Wallace State Mechatronics instructor Keith Tolbert and Dean of Applied Technologies Jimmy Hodges
HANCEVILLE - At any given time, more than 6,000 children are in Alabama's foster care system. Every year, approximately 200 of them reach their 18th birthdays and "age out." Many of these, lacking skills and resources to make lives for themselves, will end up on welfare or in prison. Not only is their plight tragic in a personal sense, it is wasteful in an economic sense: the state spends an average of $70 million per year on former foster kids in the welfare and corrections systems.
Huntsville-based Kids to Love (KTL) says "We believe the better choice is to invest in them now."
KTL is an organization that promotes adoption, but supports foster kids through multifaceted programs like Camp Hope (a place for separated siblings to reunite for short-term gatherings), Christmas for the Kids (a donated gift program) and the Davidson Farm home for girls, among many others.
Lee Marshall, a former news anchor for WHNT in Huntsville, founded KTL and now serves as its full-time CEO. She herself was an adopted former foster child, and has given her life to this faith-based ministry.
Marshall recently met with Wallace State Community College (WSCC) President Dr. Vicki Karolewics and Dean of Applied Technology Jimmy Hodges to talk about her vocational training program known as KTech. The program, based at a facility in Madison County, teaches older foster kids about mechatronics, the field of engineering and industrial maintenance that keeps modern industries up and running. With demand high and growing every day (the average skilled technician in the U.S. is 59 years old), Marshall saw the field as a wide-open opportunity for committed students to prepare themselves for a stable career with good income. Students in her program can graduate as a Siemens Certified Mechatronics Systems Assistant.

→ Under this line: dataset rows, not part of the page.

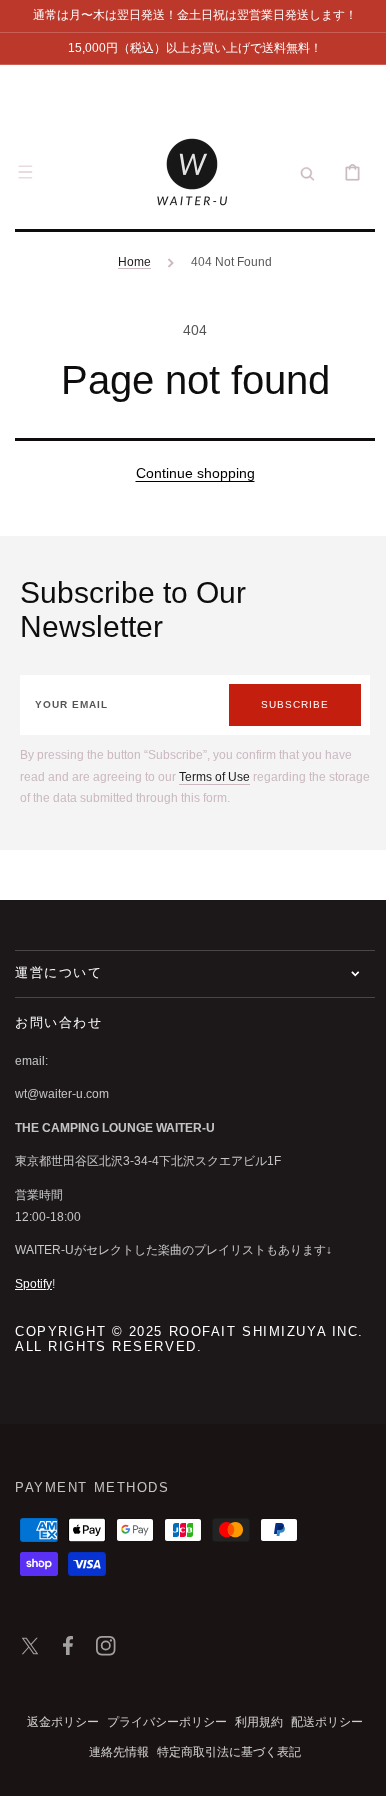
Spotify (33, 1284)
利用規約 (252, 1722)
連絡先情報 (112, 1752)
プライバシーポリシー (160, 1722)
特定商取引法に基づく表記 (222, 1752)
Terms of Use (214, 777)
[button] (25, 172)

That's where WSCC comes in. Marshall is working with Hodges and Karolewics to create a gateway program that would allow students who complete KTech to apply their knowledge and certification toward an associate degree in mechatronics.
Hodges said, "They can offer a level one certification to high school students. The partnership that we're working on is that when a student comes through her program and achieves a Siemens Level One certification, they'll be able to transfer that; and that equals out to 12 to 15 credit hours. We're going to create an articulation agreement, so those students who finish with her can come straight on into Wallace, and go into my mechatronics program which offers an associate degree. They can go straight to work (with their first certification from KTech), or they can continue on and get an associate degree, and become even more employable."
Hodges spoke briefly about Marshall's decision to approach WSCC. "She says that she serves quite a few orphans from Cullman County, so that's why she was excited that these students can get a level one certification with her, then return home to continue their education at WSCC. She's excited, and Dr. Karolewics is just very excited about it."
If all goes well with the necessary partnership agreements, the joint KTech/WSCC program could be underway by fall 2017.